149 (g) If the court orders DNA testing of the physical
150 evidence, the cost of such testing may be assessed against the
151 sentenced defendant unless he or she is indigent. If the
152 sentenced defendant is indigent, the state shall bear the cost
153 of the DNA testing ordered by the court.
154 (h) Any DNA testing ordered by the court shall be carried
155 out by the Department of Law Enforcement or its designee, as
156 provided in s. 943.3251.
157 (i) The results of the DNA testing ordered by the court
158 shall be provided to the court, the sentenced defendant, and the
159 prosecuting authority.
160 (3) RIGHT TO APPEAL; REHEARING.—
161 (a) An appeal from the court’s order on the petition for
162 postsentencing DNA testing may be taken by any adversely
163 affected party.
164 (b) An order denying relief shall include a statement that
165 the sentenced defendant has the right to appeal within 30 days
166 after the order denying relief is entered.
167 (c) The sentenced defendant may file a motion for rehearing
168 of any order denying relief within 15 days after service of the
169 order denying relief.
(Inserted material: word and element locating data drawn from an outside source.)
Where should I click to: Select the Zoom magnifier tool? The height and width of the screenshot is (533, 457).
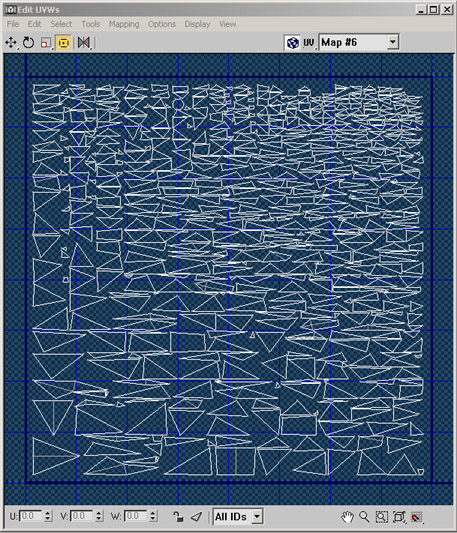(364, 517)
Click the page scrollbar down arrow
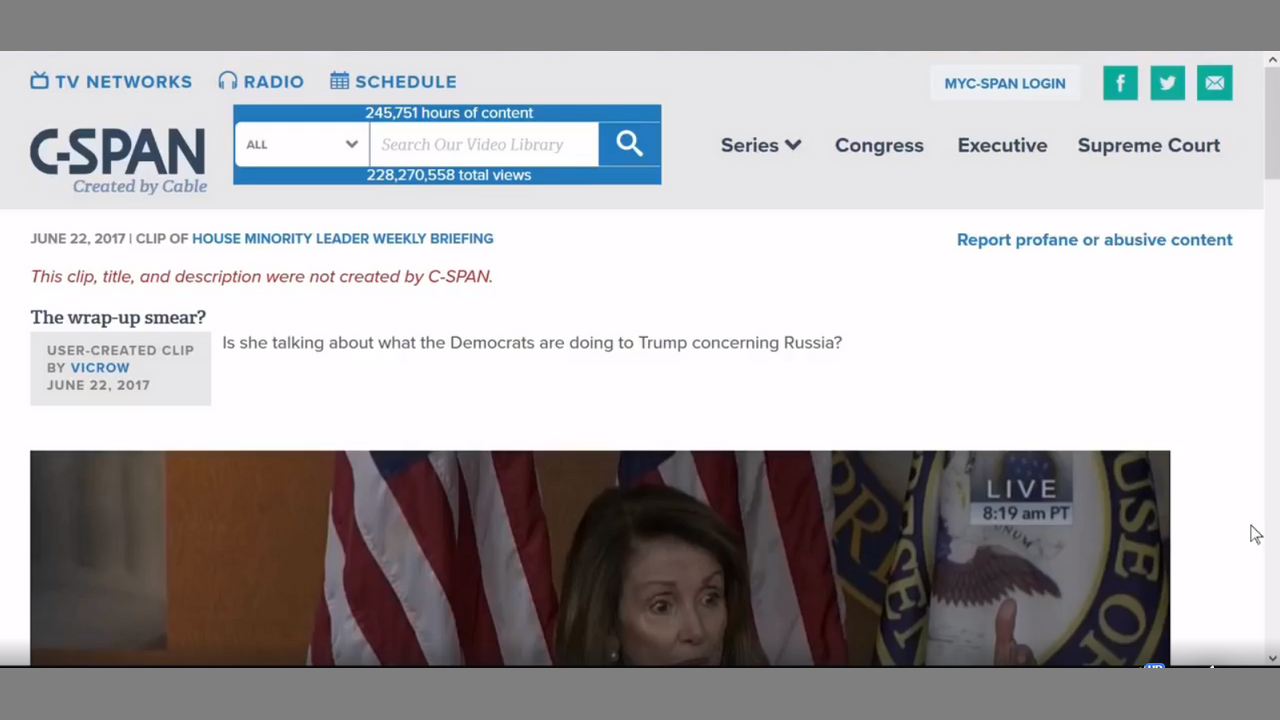 (1272, 658)
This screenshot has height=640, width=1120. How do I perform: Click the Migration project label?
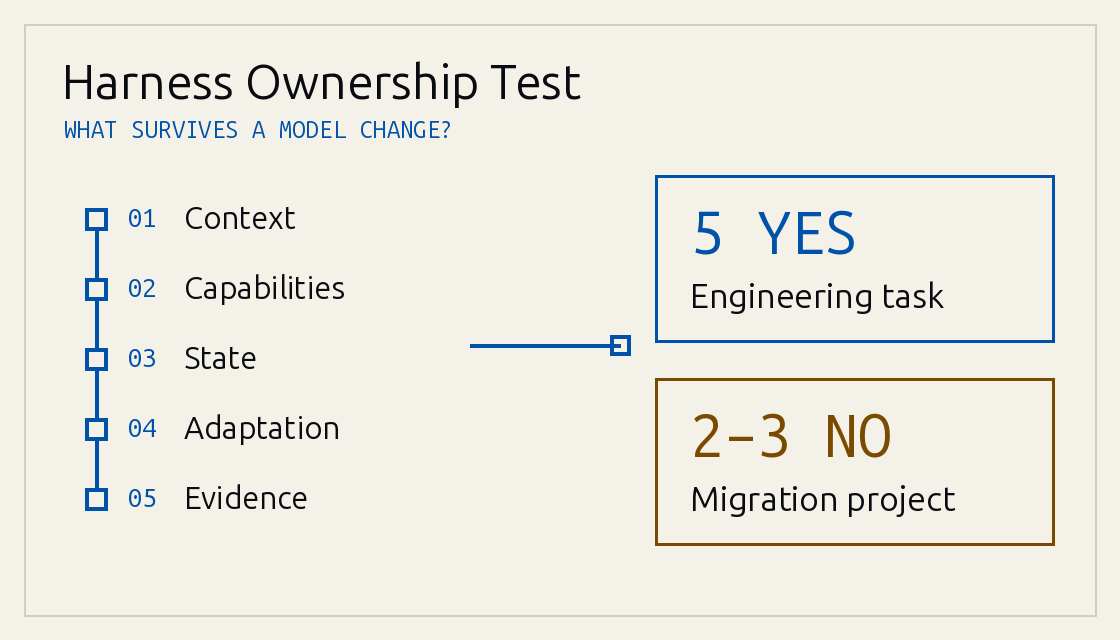tap(823, 500)
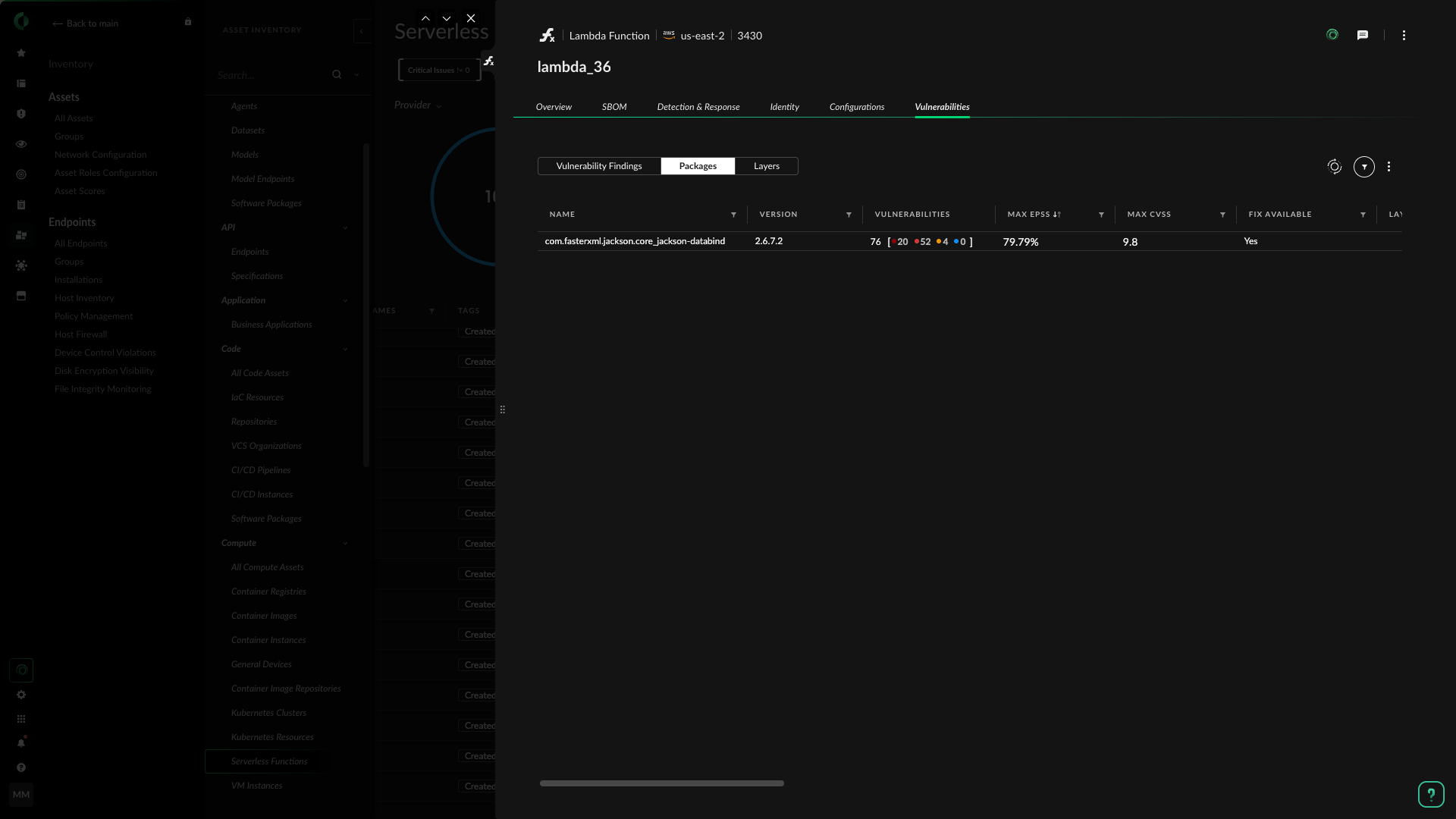Viewport: 1456px width, 819px height.
Task: Open the circular filter button
Action: point(1364,167)
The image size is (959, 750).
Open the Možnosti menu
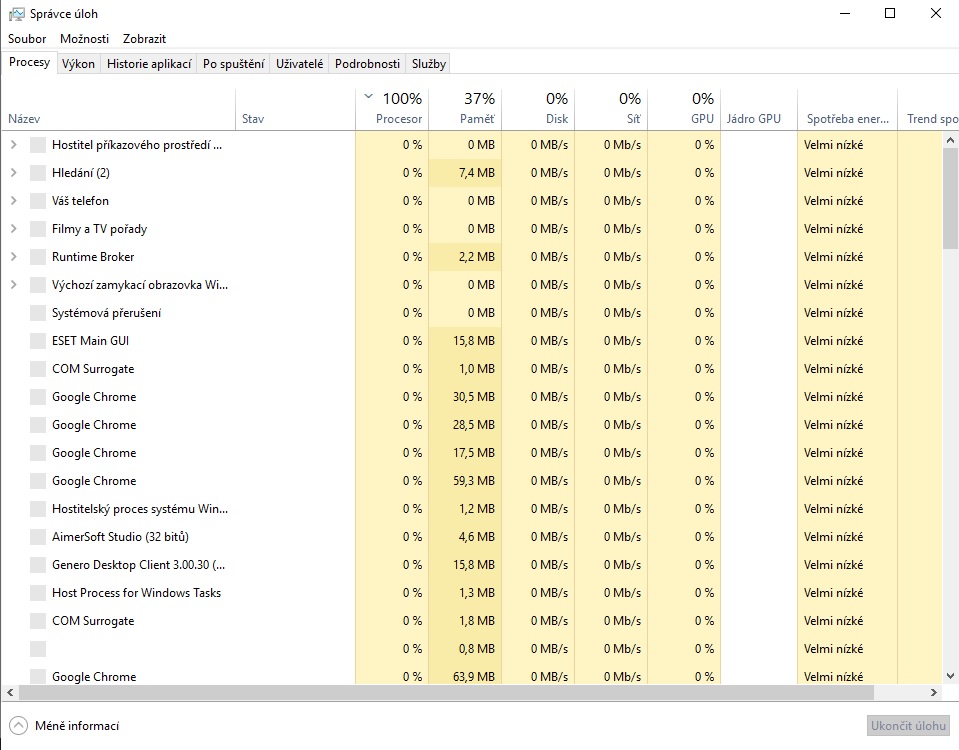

The time for filing an appeal shall be
170 tolled until an order on the motion for rehearing has been
171 entered.
172 (d) The clerk of the court shall serve on all parties a
173 copy of any order rendered with a certificate of service,
174 including the date of service.
175 (4) PRESERVATION OF EVIDENCE.—
176 (a) Governmental entities that may be in possession of any
177 physical evidence in the case, including, but not limited to,
178 any investigating law enforcement agency, the clerk of the
179 court, the prosecuting authority, or the Department of Law
180 Enforcement shall maintain any physical evidence collected at
181 the time of the crime for which a postsentencing testing of DNA
182 may be requested.
183 (b) In a case in which the death penalty is imposed, the
184 evidence shall be maintained for 60 days after execution of the
185 sentence. In all other cases, a governmental entity may dispose
186 of the physical evidence if the term of the sentence imposed in
187 the case has expired and no other provision of law or rule
188 requires that the physical evidence be preserved or retained.
189 Section 4. This act shall take effect July 1, 2010.